### Work order 1
In the book roundup below, what syndrome does the elderly lady in "Torching the Dusties" have?
### Work order 2
Explain why the book roundup below includes the Goosebumps song even though it was released in 2011.
### Work order 3
Carry on the book roundup below from its final sentence.

### Text passage
The Boy in the Smoke: A Shades of London Book by Maureen Johnson
Carswell’s Guide to Being Lucky by Marissa Meyer
Apparently I was big on my prequel stories last month — this adorable short from Marissa Meyer’s fractured fairy tale series The Lunar Chronicles features the always confident and sassy Carswell Thorne.
The Boy Who Drew Monsters by Keith Donohue
Part monster, part ghost story, Keith Donohue’s frightening and shocking tome is suspenseful right up until the very end. And what an ending.
This Love Song is Inspired Entirely by Goosebumps Titles (via Laughing Squid)
Sure, this song chock full of Goosebumps book titles came out way back in 2011, but it’s seasonally appropriate. Also R.L. Stine recently shared it. The cheekily titled number “You Give Me Goosebumps” is available for purchase on Bandcamp.
Stone Mattress by Margaret Atwood
A collection of highly imaginative short pieces that speak to our times with deadly accuracy. Vintage Atwood creativity, intelligence, and humor: think Alias Grace.
Margaret Atwood turns to short fiction for the first time since her 2006 collection, Moral Disorder, with nine tales of acute psychological insight and turbulent relationships bringing to mind her award-winning 1996 novel, Alias Grace. A recently widowed fantasy writer is guided through a stormy winter evening by the voice of her late husband in “Alphinland,” the first of three loosely linked stories about the romantic geometries of a group of writers and artists. In “The Freeze-Dried Bridegroom,” a man who bids on an auctioned storage space has a surprise. In “Lusus Naturae,” a woman born with a genetic abnormality is mistaken for a vampire. In “Torching the Dusties,” an elderly lady with Charles Bonnet syndrome comes to terms with the little people she keeps seeing, while a newly formed populist group gathers to burn down her retirement residence. And in “Stone Mattress,” a long-ago crime is avenged in the Arctic via a 1.9 billion-year-old stromatolite. In these nine tales, Margaret Atwood is at the top of her darkly humorous and seriously playful game.

### Data excerpts
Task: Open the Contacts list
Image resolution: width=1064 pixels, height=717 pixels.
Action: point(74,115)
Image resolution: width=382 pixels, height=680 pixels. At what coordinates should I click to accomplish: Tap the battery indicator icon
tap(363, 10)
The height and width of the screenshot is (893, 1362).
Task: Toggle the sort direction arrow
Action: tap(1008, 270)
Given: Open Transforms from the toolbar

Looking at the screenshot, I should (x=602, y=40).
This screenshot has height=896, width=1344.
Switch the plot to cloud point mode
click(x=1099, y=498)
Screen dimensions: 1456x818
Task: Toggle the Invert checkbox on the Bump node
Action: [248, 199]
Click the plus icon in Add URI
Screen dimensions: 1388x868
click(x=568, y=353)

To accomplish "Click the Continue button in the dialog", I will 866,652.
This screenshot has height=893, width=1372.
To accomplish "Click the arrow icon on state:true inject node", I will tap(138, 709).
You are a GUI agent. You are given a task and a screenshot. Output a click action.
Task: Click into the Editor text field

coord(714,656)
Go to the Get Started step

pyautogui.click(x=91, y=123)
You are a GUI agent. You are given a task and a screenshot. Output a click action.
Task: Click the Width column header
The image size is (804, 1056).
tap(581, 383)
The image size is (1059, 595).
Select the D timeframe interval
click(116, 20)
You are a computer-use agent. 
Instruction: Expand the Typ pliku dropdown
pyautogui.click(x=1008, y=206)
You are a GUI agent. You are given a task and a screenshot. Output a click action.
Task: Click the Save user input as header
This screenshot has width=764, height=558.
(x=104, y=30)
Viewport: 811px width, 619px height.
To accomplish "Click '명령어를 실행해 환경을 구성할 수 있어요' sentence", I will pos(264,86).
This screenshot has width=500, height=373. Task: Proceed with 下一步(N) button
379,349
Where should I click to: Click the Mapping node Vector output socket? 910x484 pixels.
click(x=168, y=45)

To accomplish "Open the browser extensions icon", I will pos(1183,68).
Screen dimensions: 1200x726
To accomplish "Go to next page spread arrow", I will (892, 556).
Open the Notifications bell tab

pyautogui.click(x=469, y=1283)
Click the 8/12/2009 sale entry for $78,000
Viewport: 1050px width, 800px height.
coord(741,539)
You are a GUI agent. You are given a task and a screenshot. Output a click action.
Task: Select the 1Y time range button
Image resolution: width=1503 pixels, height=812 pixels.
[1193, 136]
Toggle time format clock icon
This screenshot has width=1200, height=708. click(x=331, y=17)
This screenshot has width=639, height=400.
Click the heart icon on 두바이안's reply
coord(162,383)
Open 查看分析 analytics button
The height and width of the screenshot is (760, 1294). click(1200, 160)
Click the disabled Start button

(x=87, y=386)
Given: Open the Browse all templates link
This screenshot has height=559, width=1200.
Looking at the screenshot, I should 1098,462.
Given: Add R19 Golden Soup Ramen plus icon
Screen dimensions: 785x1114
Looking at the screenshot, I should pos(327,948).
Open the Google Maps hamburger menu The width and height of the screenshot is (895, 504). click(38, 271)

### Your response 1
Charles Bonnet syndrome.

### Your response 2
The roundup says the song is seasonally appropriate. It also notes that R.L. Stine recently shared it.

### Your response 3
WHY WE’RE EXCITED: We’ve already read this short story collection (review to be posted tomorrow!) and we can confirm that it is Margaret Atwood at her darkly comedic best!
The Impossible Knife by Laurie Halse Anderson
For the past five years, Hayley Kincaid and her father, Andy, have been on the road, never staying long in one place as he struggles to escape the demons that have tortured him since his return from Iraq. Now they are back in the town where he grew up so Hayley can attend school. Perhaps, for the first time, Hayley can have a normal life, put aside her own painful memories, even have a relationship with Finn, the hot guy who obviously likes her but is hiding secrets of his own.
Will being back home help Andy’s PTSD, or will his terrible memories drag him to the edge of hell, and drugs push him over? The Impossible Knife of Memory is Laurie Halse Anderson at her finest: compelling, surprising, and impossible to put down.
WHY WE’RE EXCITED: Like all Laurie Halse Anderson novels we’re sure this one is depressing but still manages to tell a gripping tale of human nature and what it means to love. Because.